* WHAT THE TASK ASKS
Reproduce verbatim the rows from the line containing "Click the translate" to the line containing "Open the ORA", including both of those lines.

==== RECORD EXTRACTS ====

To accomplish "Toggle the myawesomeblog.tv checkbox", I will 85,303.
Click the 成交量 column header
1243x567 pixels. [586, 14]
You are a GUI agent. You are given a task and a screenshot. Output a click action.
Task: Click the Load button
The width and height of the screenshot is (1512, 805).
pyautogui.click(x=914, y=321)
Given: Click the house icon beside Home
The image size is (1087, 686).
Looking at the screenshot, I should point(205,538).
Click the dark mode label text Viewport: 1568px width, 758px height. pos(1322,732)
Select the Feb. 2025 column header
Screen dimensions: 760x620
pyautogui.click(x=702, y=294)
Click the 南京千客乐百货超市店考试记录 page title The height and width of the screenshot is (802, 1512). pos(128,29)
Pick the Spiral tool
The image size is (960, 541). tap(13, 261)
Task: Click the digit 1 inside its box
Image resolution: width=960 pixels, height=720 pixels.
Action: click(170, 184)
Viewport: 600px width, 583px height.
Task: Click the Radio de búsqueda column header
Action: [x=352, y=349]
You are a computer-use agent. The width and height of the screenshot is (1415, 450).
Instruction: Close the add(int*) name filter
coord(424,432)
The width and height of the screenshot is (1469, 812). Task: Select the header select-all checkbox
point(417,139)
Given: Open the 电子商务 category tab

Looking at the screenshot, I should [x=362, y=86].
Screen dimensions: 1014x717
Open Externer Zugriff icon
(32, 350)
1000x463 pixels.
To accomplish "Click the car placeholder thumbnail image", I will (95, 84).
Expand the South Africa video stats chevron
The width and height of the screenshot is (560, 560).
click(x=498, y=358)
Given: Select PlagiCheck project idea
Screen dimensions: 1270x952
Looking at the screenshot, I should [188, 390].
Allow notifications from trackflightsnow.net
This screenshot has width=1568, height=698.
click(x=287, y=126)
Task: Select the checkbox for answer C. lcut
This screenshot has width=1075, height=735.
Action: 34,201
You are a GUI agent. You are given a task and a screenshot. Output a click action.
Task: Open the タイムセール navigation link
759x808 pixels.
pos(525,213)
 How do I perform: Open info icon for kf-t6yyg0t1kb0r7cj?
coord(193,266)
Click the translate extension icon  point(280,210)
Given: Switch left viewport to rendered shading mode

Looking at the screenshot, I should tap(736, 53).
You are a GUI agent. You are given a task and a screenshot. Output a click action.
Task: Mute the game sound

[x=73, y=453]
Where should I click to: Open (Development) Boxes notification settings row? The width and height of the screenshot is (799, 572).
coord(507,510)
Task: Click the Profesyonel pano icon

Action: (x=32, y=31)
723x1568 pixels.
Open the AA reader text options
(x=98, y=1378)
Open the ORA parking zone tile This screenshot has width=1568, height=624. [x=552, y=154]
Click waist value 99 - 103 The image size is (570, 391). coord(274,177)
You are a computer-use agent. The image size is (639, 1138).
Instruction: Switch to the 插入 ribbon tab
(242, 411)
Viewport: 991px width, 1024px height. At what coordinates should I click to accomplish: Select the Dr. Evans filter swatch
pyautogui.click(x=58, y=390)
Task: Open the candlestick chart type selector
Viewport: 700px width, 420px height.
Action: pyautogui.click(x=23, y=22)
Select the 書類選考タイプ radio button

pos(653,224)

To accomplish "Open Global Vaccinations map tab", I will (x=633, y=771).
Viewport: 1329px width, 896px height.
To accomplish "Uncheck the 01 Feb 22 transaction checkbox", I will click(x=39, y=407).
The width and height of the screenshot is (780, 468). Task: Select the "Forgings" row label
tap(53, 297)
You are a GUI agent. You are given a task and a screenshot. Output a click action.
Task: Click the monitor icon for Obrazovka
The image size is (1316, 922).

====

* EXERCISE SOLUTION
Click the translate extension icon  point(280,210)
Given: Switch left viewport to rendered shading mode

Looking at the screenshot, I should tap(736, 53).
You are a GUI agent. You are given a task and a screenshot. Output a click action.
Task: Mute the game sound

[x=73, y=453]
Where should I click to: Open (Development) Boxes notification settings row? The width and height of the screenshot is (799, 572).
coord(507,510)
Task: Click the Profesyonel pano icon

Action: (x=32, y=31)
723x1568 pixels.
Open the AA reader text options
(x=98, y=1378)
Open the ORA parking zone tile This screenshot has width=1568, height=624. [x=552, y=154]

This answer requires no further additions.